What this task involves |
Your reply should consist only of the lines from the one holding "Open the Time Zone dropdown arrow" to the last line of the data below, written out exactly and without pictures.

(Stored records)
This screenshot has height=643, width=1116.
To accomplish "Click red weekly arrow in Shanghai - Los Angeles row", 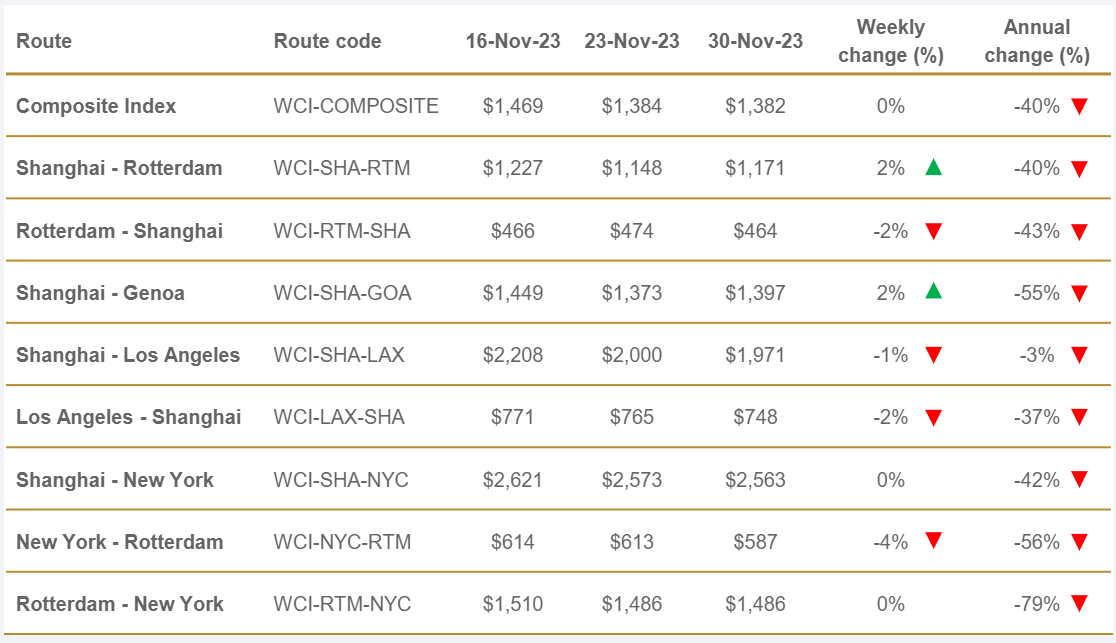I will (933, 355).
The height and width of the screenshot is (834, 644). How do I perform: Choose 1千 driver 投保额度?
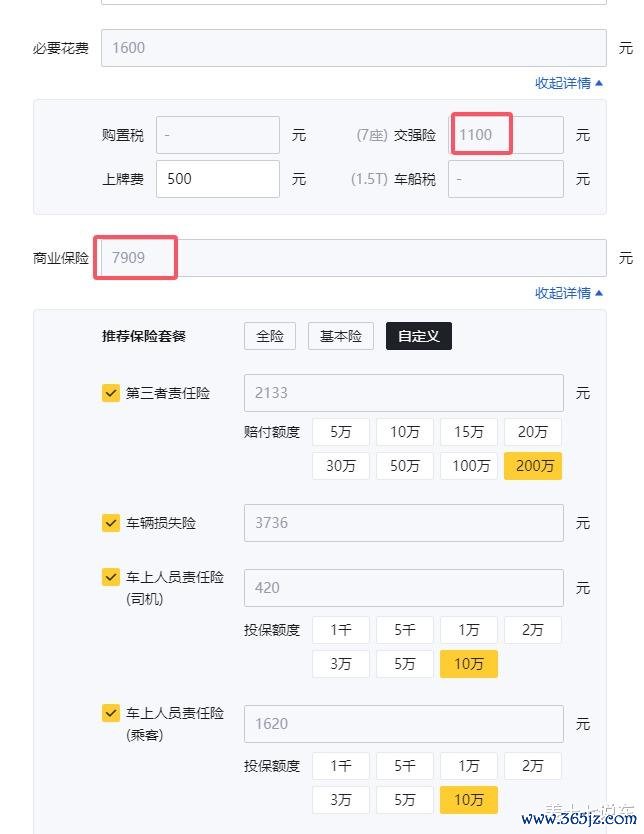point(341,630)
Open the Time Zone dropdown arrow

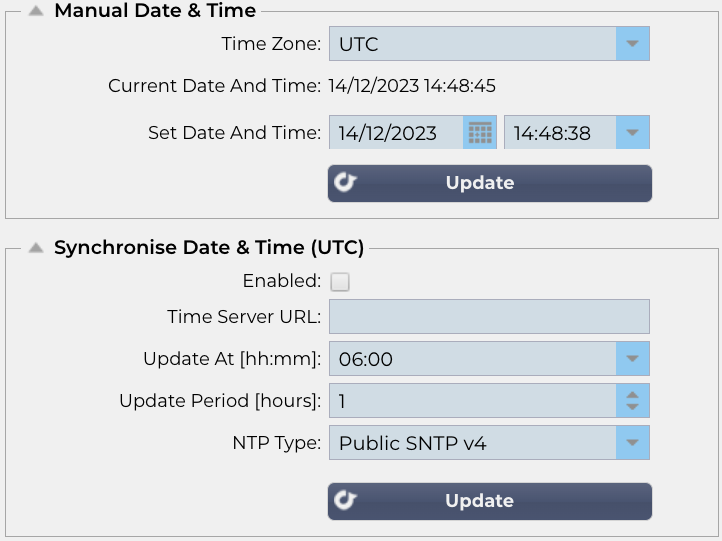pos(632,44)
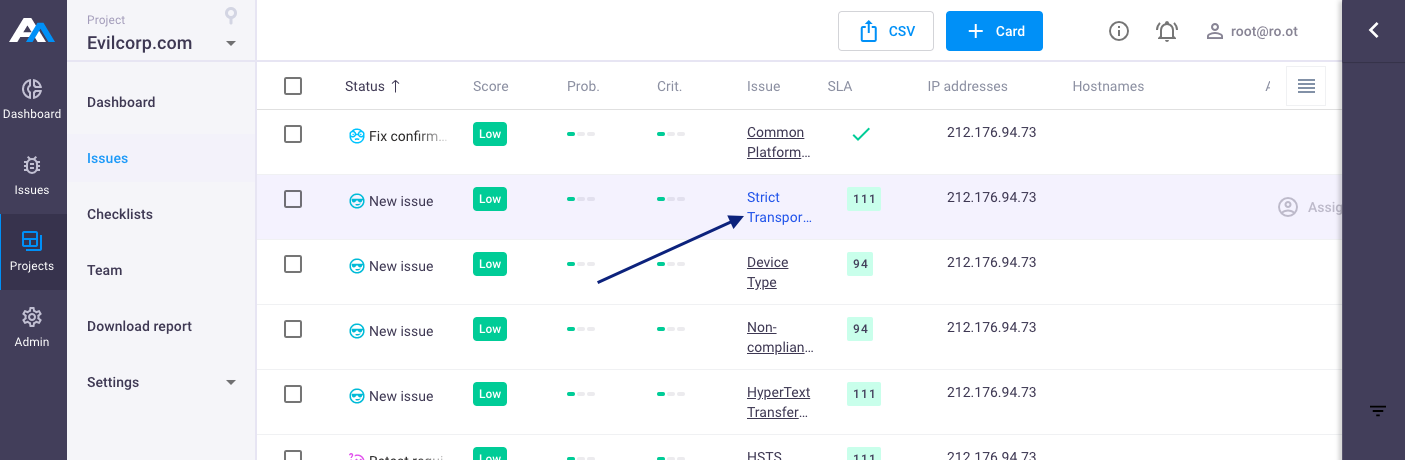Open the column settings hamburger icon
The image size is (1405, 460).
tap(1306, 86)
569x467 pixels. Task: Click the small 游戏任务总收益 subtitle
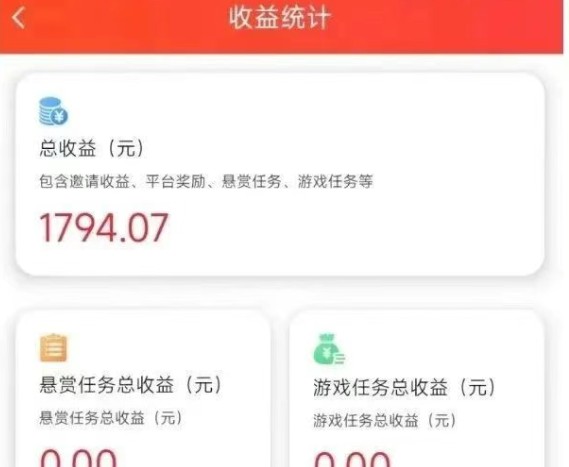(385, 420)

Answer to this exercise |
Open the Time Zone dropdown arrow

pos(632,44)
Open the column settings hamburger icon
The image size is (1405, 460).
tap(1306, 86)
569x467 pixels. Task: Click the small 游戏任务总收益 subtitle
(385, 420)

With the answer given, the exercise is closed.